• _TEXTO PROPORCIONADO_:
────────────────────

En primer lugar debemos decir que el artículo cuarto de la Constitución no trata esa cuestión (concretamente dice lo siguiente: «La Nación está obligada a conservar y proteger por leyes sabias y justas la libertad civil, la propiedad y los demás derechos legítimos de todos los individuos que la componen»), el que parece tratar de lo que dicen los soviéticos es el quinto, sin ninguna duda, pues no hay otro artículo que vuelva a este asunto. Por otra parte, las afirmaciones que hacen no son literales ni certeras. Quizá leyeron otra Constitución, la de otro país. Para comprobar la falta de rigor veamos lo que dice el artículo 5° de la Constitución de 1812: «Son españoles: Primero. Todos los hombres libres nacidos y avecindados en los dominios de las Españas, y los hijos de éstos. Segundo. Los extranjeros que hayan obtenido de las Cortes carta de naturaleza. Tercero. Los que sin ella lleven diez años de vecindad, ganada según la ley en cualquier pueblo de la Monarquía. Cuarto. Los libertos desde que adquieran la libertad en las Es­pañas». Ni Marx ni los soviéticos están muy acertados aquí, como hemos comprobado.

────────────────────

• _LISTADO PRESENTADO_:
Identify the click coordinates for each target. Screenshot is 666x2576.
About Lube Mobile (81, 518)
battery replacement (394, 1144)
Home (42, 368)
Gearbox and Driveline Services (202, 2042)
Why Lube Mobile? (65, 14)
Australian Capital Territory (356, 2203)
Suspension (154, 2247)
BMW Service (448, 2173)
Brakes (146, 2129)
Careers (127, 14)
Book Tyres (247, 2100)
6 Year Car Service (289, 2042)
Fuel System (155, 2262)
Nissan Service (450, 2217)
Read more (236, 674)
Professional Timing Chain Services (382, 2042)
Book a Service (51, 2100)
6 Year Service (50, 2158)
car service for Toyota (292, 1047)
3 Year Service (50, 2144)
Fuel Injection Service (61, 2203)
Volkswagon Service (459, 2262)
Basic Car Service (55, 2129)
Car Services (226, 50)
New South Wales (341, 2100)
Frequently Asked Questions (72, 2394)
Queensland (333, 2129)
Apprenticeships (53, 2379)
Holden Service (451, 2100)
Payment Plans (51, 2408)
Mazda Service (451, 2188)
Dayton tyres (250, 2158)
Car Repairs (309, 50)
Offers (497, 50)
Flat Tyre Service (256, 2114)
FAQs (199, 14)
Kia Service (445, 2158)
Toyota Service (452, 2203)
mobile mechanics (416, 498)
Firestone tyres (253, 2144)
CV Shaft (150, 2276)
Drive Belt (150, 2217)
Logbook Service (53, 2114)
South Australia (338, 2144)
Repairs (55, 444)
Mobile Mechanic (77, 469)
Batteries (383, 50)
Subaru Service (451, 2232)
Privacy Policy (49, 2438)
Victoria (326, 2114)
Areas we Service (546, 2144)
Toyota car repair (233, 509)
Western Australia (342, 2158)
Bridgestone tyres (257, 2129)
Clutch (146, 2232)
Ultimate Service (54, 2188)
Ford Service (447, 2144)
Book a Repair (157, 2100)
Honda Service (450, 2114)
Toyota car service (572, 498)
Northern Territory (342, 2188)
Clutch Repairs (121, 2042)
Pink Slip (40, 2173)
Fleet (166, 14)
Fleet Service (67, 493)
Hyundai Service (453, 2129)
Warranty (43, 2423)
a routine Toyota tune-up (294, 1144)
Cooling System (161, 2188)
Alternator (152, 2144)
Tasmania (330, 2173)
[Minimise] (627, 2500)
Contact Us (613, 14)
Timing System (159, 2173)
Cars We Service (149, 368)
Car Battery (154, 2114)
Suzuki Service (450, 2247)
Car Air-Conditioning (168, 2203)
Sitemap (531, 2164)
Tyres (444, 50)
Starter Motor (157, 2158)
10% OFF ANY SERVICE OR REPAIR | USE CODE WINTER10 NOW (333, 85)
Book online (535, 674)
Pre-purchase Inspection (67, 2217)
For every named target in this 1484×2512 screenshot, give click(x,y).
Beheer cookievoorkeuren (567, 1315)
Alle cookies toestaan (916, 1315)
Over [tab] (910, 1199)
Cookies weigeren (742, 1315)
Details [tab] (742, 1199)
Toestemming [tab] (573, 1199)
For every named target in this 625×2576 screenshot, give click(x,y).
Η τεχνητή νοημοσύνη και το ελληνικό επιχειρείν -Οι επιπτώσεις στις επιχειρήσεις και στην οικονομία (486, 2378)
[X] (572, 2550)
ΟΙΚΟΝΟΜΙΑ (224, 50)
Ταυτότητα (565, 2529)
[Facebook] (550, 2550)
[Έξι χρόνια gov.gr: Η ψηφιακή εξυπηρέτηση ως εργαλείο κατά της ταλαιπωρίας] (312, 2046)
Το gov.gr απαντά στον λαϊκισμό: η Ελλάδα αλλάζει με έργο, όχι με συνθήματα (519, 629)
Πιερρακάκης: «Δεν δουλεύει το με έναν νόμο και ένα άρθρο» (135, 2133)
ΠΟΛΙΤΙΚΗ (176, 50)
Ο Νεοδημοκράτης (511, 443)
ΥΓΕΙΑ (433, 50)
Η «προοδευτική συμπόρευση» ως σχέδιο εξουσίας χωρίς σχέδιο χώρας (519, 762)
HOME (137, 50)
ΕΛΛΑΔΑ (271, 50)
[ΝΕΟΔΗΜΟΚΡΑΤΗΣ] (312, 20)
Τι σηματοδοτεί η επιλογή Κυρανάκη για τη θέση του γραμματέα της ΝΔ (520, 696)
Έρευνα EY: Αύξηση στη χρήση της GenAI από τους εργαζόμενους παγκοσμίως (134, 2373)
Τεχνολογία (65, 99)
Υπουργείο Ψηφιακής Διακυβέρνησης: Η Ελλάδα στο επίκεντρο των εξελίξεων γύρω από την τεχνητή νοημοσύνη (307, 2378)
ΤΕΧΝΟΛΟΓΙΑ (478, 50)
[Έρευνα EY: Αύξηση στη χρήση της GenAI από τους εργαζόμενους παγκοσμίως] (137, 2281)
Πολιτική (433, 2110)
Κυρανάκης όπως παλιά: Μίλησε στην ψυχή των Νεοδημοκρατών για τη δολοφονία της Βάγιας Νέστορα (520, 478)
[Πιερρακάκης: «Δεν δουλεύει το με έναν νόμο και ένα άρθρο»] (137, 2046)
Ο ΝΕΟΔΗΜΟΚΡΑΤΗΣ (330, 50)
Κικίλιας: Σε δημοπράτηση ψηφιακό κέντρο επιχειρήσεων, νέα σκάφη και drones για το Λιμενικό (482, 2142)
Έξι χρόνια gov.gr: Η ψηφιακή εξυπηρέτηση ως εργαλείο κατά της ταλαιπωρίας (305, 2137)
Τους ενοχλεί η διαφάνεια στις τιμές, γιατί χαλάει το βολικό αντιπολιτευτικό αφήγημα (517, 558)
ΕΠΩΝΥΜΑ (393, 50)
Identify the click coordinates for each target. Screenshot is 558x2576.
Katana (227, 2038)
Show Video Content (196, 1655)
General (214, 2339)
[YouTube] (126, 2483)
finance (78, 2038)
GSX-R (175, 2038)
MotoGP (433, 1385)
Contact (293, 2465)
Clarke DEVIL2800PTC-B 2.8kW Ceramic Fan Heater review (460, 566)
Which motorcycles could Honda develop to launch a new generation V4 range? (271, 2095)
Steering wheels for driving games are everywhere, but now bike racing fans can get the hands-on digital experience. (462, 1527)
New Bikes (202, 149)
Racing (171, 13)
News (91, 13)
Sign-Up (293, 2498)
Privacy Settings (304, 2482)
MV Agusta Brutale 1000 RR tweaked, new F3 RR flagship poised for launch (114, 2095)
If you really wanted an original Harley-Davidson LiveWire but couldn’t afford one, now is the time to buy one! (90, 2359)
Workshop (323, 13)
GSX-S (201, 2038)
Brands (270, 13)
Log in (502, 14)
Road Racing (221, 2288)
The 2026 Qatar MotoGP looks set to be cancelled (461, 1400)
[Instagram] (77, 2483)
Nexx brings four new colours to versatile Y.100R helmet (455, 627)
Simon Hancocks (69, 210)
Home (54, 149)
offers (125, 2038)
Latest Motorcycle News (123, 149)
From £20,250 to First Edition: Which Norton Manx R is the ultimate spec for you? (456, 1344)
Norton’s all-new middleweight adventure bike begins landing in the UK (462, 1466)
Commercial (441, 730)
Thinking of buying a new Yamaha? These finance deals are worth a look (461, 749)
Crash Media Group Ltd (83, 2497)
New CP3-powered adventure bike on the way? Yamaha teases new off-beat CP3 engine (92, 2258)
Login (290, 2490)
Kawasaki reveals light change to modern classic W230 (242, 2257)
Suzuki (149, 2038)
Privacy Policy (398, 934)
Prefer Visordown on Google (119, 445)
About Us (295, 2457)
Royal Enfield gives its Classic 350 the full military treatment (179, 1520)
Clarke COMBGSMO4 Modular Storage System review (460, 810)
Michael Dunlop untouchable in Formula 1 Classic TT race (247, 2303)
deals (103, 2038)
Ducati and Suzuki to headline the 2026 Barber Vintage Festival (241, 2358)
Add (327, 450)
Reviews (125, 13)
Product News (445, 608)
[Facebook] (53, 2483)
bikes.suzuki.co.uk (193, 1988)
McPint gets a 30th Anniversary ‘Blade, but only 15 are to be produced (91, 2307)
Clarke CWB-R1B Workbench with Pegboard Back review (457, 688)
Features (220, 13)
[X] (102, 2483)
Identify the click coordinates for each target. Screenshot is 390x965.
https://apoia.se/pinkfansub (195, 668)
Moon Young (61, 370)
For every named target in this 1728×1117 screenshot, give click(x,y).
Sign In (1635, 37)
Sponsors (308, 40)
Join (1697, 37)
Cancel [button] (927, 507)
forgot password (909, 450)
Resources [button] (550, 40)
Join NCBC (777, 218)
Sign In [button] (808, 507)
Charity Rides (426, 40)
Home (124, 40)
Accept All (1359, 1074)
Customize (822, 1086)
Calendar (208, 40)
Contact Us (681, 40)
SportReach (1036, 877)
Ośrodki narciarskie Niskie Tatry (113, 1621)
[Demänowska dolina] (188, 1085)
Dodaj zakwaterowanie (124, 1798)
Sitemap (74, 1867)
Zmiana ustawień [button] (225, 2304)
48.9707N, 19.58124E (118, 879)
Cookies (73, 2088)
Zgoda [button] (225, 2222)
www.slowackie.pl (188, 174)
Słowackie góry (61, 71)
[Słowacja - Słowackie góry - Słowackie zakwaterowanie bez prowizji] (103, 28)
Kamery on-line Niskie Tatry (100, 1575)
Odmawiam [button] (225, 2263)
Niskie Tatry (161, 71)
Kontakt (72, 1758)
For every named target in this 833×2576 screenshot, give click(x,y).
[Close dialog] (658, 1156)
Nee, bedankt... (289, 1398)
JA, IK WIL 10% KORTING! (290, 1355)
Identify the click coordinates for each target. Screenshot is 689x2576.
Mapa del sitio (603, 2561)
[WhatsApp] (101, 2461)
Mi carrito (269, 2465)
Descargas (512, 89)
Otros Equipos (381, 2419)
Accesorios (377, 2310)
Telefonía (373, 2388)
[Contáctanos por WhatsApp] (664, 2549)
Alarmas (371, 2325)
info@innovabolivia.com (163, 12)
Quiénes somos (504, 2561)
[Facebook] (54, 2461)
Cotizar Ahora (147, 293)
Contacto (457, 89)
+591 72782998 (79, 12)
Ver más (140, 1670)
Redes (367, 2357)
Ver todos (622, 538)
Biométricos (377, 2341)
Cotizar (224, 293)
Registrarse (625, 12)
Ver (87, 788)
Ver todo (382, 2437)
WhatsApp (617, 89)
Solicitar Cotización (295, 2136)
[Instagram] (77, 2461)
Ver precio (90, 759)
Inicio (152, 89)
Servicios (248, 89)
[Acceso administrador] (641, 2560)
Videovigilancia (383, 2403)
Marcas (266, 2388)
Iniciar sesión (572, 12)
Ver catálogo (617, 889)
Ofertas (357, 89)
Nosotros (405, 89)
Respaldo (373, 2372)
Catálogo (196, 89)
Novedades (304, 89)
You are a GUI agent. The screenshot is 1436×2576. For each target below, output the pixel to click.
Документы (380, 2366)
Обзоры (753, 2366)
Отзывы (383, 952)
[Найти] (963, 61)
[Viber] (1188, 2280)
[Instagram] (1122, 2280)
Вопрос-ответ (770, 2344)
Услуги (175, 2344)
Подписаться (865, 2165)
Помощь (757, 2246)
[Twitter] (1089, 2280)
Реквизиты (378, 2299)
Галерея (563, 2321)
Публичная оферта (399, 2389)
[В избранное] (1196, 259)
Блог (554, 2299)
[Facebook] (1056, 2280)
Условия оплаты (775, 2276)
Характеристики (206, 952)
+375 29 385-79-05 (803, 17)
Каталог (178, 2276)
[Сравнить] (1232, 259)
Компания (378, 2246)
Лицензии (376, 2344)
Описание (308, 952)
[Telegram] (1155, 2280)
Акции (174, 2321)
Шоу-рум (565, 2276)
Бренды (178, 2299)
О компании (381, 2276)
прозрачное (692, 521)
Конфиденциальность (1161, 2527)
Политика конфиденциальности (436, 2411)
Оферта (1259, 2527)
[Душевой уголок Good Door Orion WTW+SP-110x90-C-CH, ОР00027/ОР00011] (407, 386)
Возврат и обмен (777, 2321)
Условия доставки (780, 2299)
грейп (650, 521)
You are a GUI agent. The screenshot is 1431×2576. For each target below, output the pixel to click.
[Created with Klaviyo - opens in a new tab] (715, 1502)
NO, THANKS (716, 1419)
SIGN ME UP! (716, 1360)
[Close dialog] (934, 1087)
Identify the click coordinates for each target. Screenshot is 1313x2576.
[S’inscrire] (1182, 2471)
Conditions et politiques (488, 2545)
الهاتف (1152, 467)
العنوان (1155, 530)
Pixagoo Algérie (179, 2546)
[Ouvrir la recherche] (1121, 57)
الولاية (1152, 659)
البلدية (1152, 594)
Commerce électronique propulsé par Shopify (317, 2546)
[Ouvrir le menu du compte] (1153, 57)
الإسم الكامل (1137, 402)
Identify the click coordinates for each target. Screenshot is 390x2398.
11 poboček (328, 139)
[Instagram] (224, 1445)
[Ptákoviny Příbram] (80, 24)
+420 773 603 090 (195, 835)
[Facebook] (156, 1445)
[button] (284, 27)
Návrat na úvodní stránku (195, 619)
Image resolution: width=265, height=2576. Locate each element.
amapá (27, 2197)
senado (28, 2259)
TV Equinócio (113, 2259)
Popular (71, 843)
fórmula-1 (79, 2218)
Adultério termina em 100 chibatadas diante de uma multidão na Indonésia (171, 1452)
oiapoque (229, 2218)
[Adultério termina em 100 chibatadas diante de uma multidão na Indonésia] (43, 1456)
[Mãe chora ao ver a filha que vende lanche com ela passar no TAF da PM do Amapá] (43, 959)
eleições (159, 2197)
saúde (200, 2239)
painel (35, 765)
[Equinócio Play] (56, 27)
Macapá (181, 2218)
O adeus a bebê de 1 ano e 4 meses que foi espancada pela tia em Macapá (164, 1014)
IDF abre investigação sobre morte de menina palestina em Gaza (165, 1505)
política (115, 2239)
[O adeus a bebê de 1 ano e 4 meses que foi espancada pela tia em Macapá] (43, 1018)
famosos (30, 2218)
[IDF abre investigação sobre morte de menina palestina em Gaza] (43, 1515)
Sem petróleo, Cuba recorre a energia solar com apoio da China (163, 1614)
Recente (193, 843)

────────────────────

• _TAREAS DEL EJERCICIO_:
1. Enumere las cuatro categorías de personas que, según el artículo 5° citado en el texto sobre la Constitución de 1812, son españolas.
2. Responda a estas preguntas con datos del texto sobre la Constitución de 1812:
(a) ¿Qué artículo parece tratar, sin ninguna duda, de lo que dicen los soviéticos?
(b) ¿Cuántos años de vecindad se exigen a quienes no tienen carta de naturaleza?
(c) ¿Qué está obligada a conservar y proteger la Nación según el artículo cuarto?
3. Prosiga el texto sobre la Constitución de 1812 a partir de su última oración.

• _RESPUESTAS DEL EJERCICIO_:
1.
1. Todos los hombres libres nacidos y avecindados en los dominios de las Españas, y los hijos de éstos.
2. Los extranjeros que hayan obtenido de las Cortes carta de naturaleza.
3. Los que sin ella lleven diez años de vecindad, ganada según la ley en cualquier pueblo de la Monarquía.
4. Los libertos desde que adquieran la libertad en las Españas.

2.
(a) El quinto.
(b) Diez años.
(c) La libertad civil, la propiedad y los demás derechos legítimos de todos los individuos que la componen.

3.
Por otra parte es tremendamente chocante el análisis que Marx desarrolla sobre los intereses españoles, pues trata a España como una nación colonialista en sentido estricto, como lo son los países en los que los liberales han alcanzado el poder y sus burguesías han ampliado sus fronteras mercantiles mediante su política colonial. Y los editores soviéticos están faltando a la verdad en este aspecto, pues no se sabe de dónde han extraído ese dato sobre la segregación racial. De los artículos cuarto y quinto, desde luego que no. Además, es en el artículo 22 de la Constitución de 1812 en el que podemos leer algo sobre los negros y su acceso a la libertad, a la ciudadanía española. No de forma directa, pues los indígenas eran «ingenuos» (libres por nacimiento):«A los españoles que por cualquiera línea son habidos y reputados por originarios del África, les queda abierta la puerta de la virtud y del merecimiento para ser ciudadanos: en su consecuencia, las Cortes concederán carta de ciudadano a los que hicieren servicios calificados a la Patria, o a los que se distingan por su talento, aplicación y conducta, con la condición de que sean hijos de legítimo matrimonio de padres ingenuos; de que estén casados con mujer ingenua, y avecindados en los dominios de las Españas, y de que ejerzan alguna profesión, oficio o industria útil con un capital propio».

El erróneo punto de vista de Marx respecto de España y su relación con los países que en América se han ido emancipando del Imperio: denomina a estos países colonias españolas:

Sería un error suponer que los liberales españoles comparten de algún modo las opiniones del liberal inglés señor Cobden tocantes a la renuncia de España a sus colonias. Uno de los grandes objetivos de la Constitución de 1812 era conservar el dominio de las colonias españolas mediante la inclusión de un sistema unificado de representación en el nuevo código (RE, 1974, pág. 97).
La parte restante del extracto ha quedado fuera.